Among the testimonies were ones from former members and missionaries who had returned, and an older member with special needs, known affectionately as "Our Fred," who lives at a nearby nursing home and loves singing, even when he doesn't know the words.

On Sunday, cheers erupted before he could get out the first line of "How Great Thou Art."

The parishioners' journeys as immigrants were are also celebrated.

Lydia Ayukarrey, who came to the United States from Cameroon six years ago, proudly announced to the congregation that she had recently become a U.S. citizen.

"I'm happy, grateful, that I can follow laws and I can vote," she said. "I'm proud to be part of the American family."

Ayukarrey said that Mt. Paran has served as a support system for her family. It's where she has planted roots, having renewed wedding vows to celebrate 10 years of marriage.

"We are all one, we are all united," she said.

People who had benefited from the church's history also came back to celebrate its progress.

Ron Metzger was 24 when the church took a chance on him as a young missionary 50 years ago.
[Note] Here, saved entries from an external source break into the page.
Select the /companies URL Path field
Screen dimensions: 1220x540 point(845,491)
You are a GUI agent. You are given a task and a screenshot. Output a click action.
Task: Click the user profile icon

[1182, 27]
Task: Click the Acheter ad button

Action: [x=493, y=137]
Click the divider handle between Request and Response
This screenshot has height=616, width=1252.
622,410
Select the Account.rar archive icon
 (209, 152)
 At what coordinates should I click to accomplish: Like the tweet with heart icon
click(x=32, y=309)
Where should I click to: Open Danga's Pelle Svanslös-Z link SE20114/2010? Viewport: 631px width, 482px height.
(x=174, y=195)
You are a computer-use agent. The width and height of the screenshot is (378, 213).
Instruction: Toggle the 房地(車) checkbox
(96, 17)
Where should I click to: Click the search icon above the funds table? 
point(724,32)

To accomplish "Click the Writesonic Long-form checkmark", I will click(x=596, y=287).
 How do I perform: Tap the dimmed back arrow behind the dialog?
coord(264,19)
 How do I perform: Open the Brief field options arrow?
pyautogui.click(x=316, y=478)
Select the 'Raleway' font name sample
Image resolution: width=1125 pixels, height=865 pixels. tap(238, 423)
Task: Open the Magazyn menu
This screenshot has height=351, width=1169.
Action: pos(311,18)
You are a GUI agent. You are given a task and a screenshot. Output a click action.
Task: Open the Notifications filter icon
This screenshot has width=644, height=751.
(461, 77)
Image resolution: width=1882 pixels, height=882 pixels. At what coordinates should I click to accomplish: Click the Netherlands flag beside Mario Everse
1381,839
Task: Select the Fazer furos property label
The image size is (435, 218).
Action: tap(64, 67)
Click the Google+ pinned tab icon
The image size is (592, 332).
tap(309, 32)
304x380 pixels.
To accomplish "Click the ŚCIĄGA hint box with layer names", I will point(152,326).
It was part of a network of churches that supported him on a trip to South America to translate the Bible.

He has continued that work, and while he doesn't attend the church regularly, he buried his wife there eight years ago.

"This was the first church that supported me," he said. "This is what the Lord does — he brings all of the cultures of the world together. I'm very much enamored with what they've done here."